ARTICLE
"""
Outre le trade, c'est le niveau de jeu de Paul George qui laisse planer ce sentiment d'incertitude en témoigne le rendement du jeune All-Star des Pacers lors des treize dernières rencontres - 36,6 % aux shoots - sans parler des problèmes extérieurs combinés à la pression inhérente associée au fait d'être une jeune star évoluant au sein d'une équipe prétendante au titre de champion. Mais George n'est pas le seul a avoir baissé en régime puisque Roy Hibbert aligne également des statistiques plutôt moribondes avec 4,2 rebonds à 42 % aux shoots en mars ainsi que 5,3 points à 23,5 % et 3,2 rebonds sur le mois d'avril dont un 0-9 face à OKC. Bref des statistiques indignes de l'ancien pensionnaire de Georgetown tandis que George Hill a vu son adresse aux shoots baisser de façon considérable passant de 50,5 en février à 36,9 % au mois de mars avant de conclure le mois d'avril à 37,5 %. Indiana a souffert suite aux difficultés rencontrées par trois de ses joueurs majeurs, en ce sens, la présence de David West rassure tant l'ancien Hornet semble surnager tout comme Lance Stephenson pourtant "accusé" de nuire au collectif.
"""
MATÉRIEL FOURNI
"""
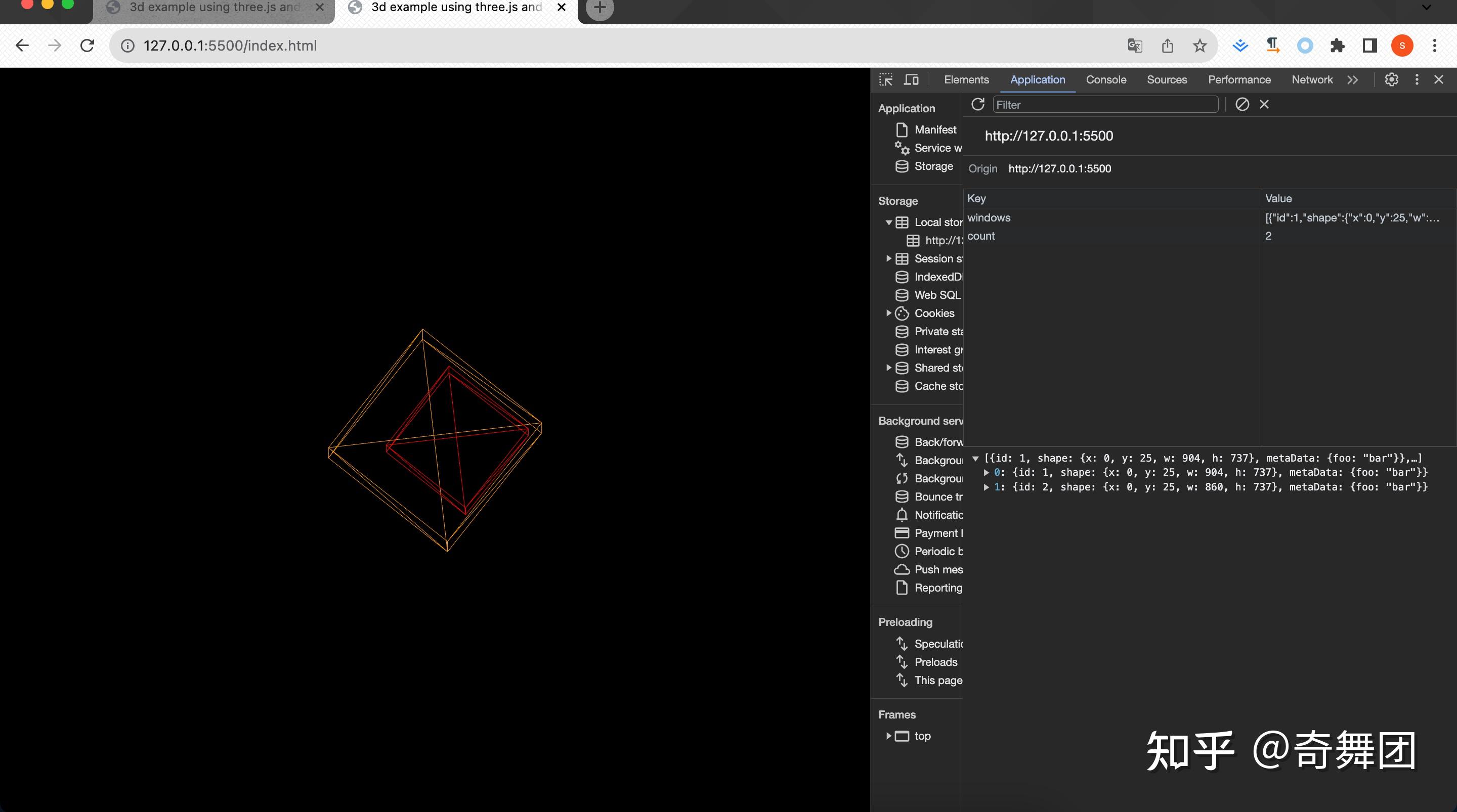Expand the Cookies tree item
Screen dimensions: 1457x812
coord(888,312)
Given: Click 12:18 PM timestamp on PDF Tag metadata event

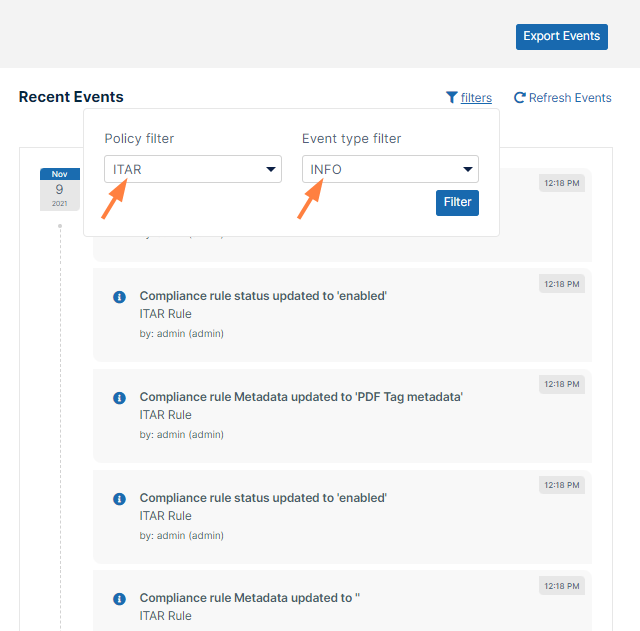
"""
À FAIRE
1. Selon l'article sur les Pacers, quel est le pourcentage de réussite aux tirs de Paul George lors des treize dernières rencontres ?
2. Poursuivez l'article sur la baisse de régime des Pacers d'Indiana à partir de sa dernière phrase.
Ce matériel est distinct de l'article.

RÉPONSES
1. 36,6 %.

2.
Frank Vogel et son coaching staff doivent faire table rase tout comme l'ensemble du roster. La saison régulière est terminée, l'objectif est atteint et il faut maintenant retrouver cette synergie du début de saison et fluidifier l'efficacité offensive tombée aux oubliettes lors des deux derniers mois de compétition. Indiana doit s'appliquer à retrouver cette dynamique face à Atlanta, se rassurer et réciter ses gammes afin d'envisager plus sereinement la suite et une éventuelle confrontation face à la muraille des Bulls. S'il se confirme, ce duel défensif sera très intéressant à suivre. Vogel face à Thibodeau ? En tout cas c'est qu'on espère secrètement ! En définitive, Indiana a le potentiel pour atteindre les finales NBA ça ne fait aucun doute mais on reste tout de même prudent vu la fin de saison de la franchise du nord des Etats-Unis. Afin de juger de la détermination des troupes de Frank Vogel, il nous tarde de les voir à l'oeuvre lors de cette première série face aux Hawks qui débute ce soir.
- Danny Granger, une importance sous-estimée ?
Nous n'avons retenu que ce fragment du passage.